#### Record set
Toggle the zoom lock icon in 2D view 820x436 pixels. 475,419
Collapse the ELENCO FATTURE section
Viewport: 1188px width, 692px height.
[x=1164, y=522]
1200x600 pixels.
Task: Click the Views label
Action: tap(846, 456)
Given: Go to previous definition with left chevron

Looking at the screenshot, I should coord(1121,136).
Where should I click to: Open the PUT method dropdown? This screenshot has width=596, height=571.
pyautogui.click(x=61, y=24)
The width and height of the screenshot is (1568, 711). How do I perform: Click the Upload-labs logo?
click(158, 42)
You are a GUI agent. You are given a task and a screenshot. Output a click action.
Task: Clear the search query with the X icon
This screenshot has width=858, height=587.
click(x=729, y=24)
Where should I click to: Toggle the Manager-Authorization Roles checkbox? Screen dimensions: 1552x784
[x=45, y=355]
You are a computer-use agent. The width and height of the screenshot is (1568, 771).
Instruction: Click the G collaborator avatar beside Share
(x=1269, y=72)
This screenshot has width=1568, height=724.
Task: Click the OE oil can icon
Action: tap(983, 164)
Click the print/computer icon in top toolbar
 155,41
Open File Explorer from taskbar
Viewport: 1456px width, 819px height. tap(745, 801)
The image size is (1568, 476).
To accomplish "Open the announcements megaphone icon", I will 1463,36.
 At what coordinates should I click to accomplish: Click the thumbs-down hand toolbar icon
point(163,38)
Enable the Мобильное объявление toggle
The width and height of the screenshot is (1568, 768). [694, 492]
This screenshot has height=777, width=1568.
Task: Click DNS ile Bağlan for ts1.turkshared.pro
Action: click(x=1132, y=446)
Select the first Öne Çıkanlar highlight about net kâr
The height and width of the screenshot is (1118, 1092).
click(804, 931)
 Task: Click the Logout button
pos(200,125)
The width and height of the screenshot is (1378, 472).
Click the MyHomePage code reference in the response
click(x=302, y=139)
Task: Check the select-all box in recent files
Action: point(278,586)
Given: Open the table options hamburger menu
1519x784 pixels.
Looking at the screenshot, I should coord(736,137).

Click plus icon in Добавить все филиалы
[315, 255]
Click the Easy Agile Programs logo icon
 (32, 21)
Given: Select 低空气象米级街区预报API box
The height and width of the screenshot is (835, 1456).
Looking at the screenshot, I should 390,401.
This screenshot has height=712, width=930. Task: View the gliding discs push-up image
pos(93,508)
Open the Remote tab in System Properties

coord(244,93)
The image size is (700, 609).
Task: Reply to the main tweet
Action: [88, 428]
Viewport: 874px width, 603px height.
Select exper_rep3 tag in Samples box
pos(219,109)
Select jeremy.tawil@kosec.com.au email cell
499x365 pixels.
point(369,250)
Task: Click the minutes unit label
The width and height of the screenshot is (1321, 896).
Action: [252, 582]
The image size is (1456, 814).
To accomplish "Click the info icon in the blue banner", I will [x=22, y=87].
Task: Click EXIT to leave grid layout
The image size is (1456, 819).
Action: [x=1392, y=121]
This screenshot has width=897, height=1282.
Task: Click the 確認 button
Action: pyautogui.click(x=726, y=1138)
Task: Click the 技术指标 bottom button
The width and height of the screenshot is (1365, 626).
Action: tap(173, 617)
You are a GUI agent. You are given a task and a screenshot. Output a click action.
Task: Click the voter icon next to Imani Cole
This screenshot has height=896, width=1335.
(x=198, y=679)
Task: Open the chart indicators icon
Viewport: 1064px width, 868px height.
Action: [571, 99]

#### Aim
Copy the material word for word, beginning with the line containing "This screenshot has height=712, width=930." and continuing through the line containing "point(369,250)".

#### Result for this task
This screenshot has height=712, width=930. Task: View the gliding discs push-up image
pos(93,508)
Open the Remote tab in System Properties

coord(244,93)
The image size is (700, 609).
Task: Reply to the main tweet
Action: [88, 428]
Viewport: 874px width, 603px height.
Select exper_rep3 tag in Samples box
pos(219,109)
Select jeremy.tawil@kosec.com.au email cell
499x365 pixels.
point(369,250)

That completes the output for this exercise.